• EXERCISE PASSAGE:
Step 4: Reparameterize the sampled latent variables from $q$

Note that the parameters for the variational inferences include $\mu$ and $\sigma_1^2, \sigma_2^2, \cdots, \sigma_D^2$. The goal of variational inference, again, is to find the optimal values of these parameters to maximize ELBO. There usually exists an analytical fomular for $KL(q(\mathbf{\beta}) | P(\mathbf{\beta}))$ (which, in our example is the KL divergence between two MultivariateNormal distributions with different means and diagonal covariance matrices). Therefore, we can easily calculate $\frac{\partial KL(q | P)}{\partial \mu_i}$ and $\frac{\partial KL(q | P)}{\partial \sigma_i}$ for each $i \in {1,…D}$. That is one part of $\frac{\partial \text{ELBO}}{\partial \mu_i}$ and $\frac{\partial \text{ELBO}}{\partial \sigma_i}$.

However, due to the fact that we sample $\beta_t \sim N(\mu, \Sigma)$ ($t$ is index of $\beta$ samples) to construct the first part of the ELBO, we cannot easily calculate $\frac{\partial \log P(\mathbf{A}, \mathbf{b} \mid \mathbf{\beta_t}) }{\partial \mu_i}$ and $\frac{\partial \log P(\mathbf{A}, \mathbf{b} \mid \mathbf{\beta_t}) }{\partial \sigma_i}$ for each $i \in {1,…D}$. This is where the reparameterization trick comes in: Instead of directly sample $\beta_t \sim N(\mu, \Sigma)$, we sample $\epsilon_t \sim N(\mathbf{0}, \mathbf{I})$ and calculate $\beta_t = \mu + \Sigma^{1/2} \zeta_t$ where $\zeta_t \sim N(\mathbf{0}, \mathbf{I})$. This way, we can easily calculate $\frac{\partial \log P(\mathbf{A}, \mathbf{b} \mid \mathbf{\beta_t}) }{\partial \mu_i}$ and $\frac{\partial \log P(\mathbf{A}, \mathbf{b} \mid \mathbf{\beta_t}) }{\partial \sigma_i}$ because the randomness in sampling $beta_t$ got attributed to $\zeta_t$, $mu_i$ and $\sigma_i$ are included as an deterministic part of the ELBO.

Step 5: Optimize the ELBO

By this step, we have turned the problem into an optimization problem, and in turn tossing the ball into the court of optimization researchers. We, of course, need to know all the criteria for framing a solvable optimization task (such as making sure all the functions are differentiable, and the loss function should be convex if possible, etc.), but that is a topic for another post. Here, I want to provide a snapshot code for constructing the model for the example case, and the training loop.

• SET OF TASKS:
[a] Rewrite the variational inference passage starting with "Step 5: Optimize" and going on through "the training loop.", replacing "optimization researchers" with "optimization specialists".
[b] Continue the variational inference passage from its last sentence.

• Pixel coordinate grounding data:
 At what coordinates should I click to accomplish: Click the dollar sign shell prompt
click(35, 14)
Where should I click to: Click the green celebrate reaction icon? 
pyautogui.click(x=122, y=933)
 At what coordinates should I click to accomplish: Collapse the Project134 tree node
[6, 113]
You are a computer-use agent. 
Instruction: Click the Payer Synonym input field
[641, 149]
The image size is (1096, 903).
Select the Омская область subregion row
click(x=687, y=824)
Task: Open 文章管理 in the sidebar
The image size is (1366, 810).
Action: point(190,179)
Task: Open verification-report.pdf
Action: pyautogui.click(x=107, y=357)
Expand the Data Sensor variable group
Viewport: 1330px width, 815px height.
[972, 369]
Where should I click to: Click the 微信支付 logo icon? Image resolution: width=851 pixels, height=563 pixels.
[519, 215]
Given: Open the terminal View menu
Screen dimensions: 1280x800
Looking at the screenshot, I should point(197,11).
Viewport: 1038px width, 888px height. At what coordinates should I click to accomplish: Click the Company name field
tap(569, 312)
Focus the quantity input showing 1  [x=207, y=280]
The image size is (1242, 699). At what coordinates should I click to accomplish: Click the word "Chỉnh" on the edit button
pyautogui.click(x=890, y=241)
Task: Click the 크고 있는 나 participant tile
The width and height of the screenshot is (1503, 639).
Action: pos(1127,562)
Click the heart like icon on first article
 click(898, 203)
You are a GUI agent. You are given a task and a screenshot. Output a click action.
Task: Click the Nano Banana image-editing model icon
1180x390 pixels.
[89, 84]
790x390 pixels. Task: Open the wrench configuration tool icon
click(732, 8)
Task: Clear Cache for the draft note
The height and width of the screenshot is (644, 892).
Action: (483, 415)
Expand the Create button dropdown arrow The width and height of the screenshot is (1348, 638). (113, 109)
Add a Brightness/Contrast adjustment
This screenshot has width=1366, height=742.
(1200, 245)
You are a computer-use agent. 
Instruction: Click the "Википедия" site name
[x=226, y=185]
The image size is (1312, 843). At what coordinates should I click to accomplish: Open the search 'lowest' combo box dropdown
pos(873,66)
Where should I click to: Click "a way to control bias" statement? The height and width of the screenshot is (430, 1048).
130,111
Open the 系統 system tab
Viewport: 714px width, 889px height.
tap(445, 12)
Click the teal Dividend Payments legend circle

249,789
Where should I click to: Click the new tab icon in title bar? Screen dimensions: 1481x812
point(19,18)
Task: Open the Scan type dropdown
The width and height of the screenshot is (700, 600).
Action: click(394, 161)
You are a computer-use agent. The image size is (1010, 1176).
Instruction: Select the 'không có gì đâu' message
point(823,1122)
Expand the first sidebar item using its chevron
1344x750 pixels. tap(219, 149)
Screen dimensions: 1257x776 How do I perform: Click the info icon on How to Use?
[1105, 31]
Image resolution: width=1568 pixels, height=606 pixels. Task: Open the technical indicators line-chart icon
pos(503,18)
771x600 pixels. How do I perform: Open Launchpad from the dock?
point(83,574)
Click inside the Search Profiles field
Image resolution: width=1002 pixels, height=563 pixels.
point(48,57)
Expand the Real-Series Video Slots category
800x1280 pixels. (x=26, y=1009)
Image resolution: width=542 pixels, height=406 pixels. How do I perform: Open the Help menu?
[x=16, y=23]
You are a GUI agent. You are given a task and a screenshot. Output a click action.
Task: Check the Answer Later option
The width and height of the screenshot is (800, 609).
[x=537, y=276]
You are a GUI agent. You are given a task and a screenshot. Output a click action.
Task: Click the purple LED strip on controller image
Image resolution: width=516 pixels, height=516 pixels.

• ANSWERS PROVIDED:
[a]
Step 5: Optimize the ELBO

By this step, we have turned the problem into an optimization problem, and in turn tossing the ball into the court of optimization specialists. We, of course, need to know all the criteria for framing a solvable optimization task (such as making sure all the functions are differentiable, and the loss function should be convex if possible, etc.), but that is a topic for another post. Here, I want to provide a snapshot code for constructing the model for the example case, and the training loop.

[b]
import torch
import torch.nn as nn
import torch.optim as optim
import torch.distributions as dist
class model(nn.Module): 
    '''
    The model module specify the generative process to get to the predicted value of b given input A. 
    Required functions: __init__ and forward
    '''
    def __init__(self, D):
        super(model, self).__init__()
        self.D = D
        # set up the parameters for the variational distribution. 
        # use nn.Parameter to declare model parameters, so pytorch can keep track of the gradients
        self.mu = nn.Parameter(torch.zeros(D, 1))  # vector of mu_1, ..., mu_D
        self.sigma = nn.Parameter(torch.ones(D, 1))  # vector of sigma_1, ..., sigma_D

    @staticmethod
    def reparameterize(mu, sigma):
       eps = torch.randn_like(sigma)
       return mu + sigma * eps
    
    def forward(self, A):
        beta = self.reparameterize(self.mu, self.sigma)
        return torch.matmul(A, beta)

#### Generate data ####
N = 1000
D = 2
true_beta = torch.tensor([3, 6]).reshape(D, 1)
A = torch.randn(N, D)
b = torch.matmul(A, true_beta) + torch.randn(N, 1)

#### Loss function ####
def neg_elbo(b_pred, b, model, mu_prior=0, sigma_prior=1):
    epsilon = dist.Normal(1, 1)
    log_llh = epsilon.log_prob(b-b_pred).sum()
    model.eval()
    kl = dist.kl_divergence(dist.Normal(model.mu, model.sigma), dist.Normal(mu_prior, sigma_prior)).sum()
    return -log_llh + kl  # minimize the negative of ELBO

#### Training loop ######
model = model(D)
optimizer = optim.Adam(model.parameters(), lr=0.01)  
# the optimize registers parameters in the model for which it needs to keep track of the gradients
for epoch in range(1000):
    optimizer.zero_grad()
    b_pred = model(A)
    loss = neg_elbo(b_pred, b, model)
    loss.backward()
    optimizer.step()

#### Print the estimated beta ####
print(model.mu, model.sigma)  # model.mu can be used as the estimated beta,
# model.mu and model.sigma combined defines the estimated posterior P(beta|A, b)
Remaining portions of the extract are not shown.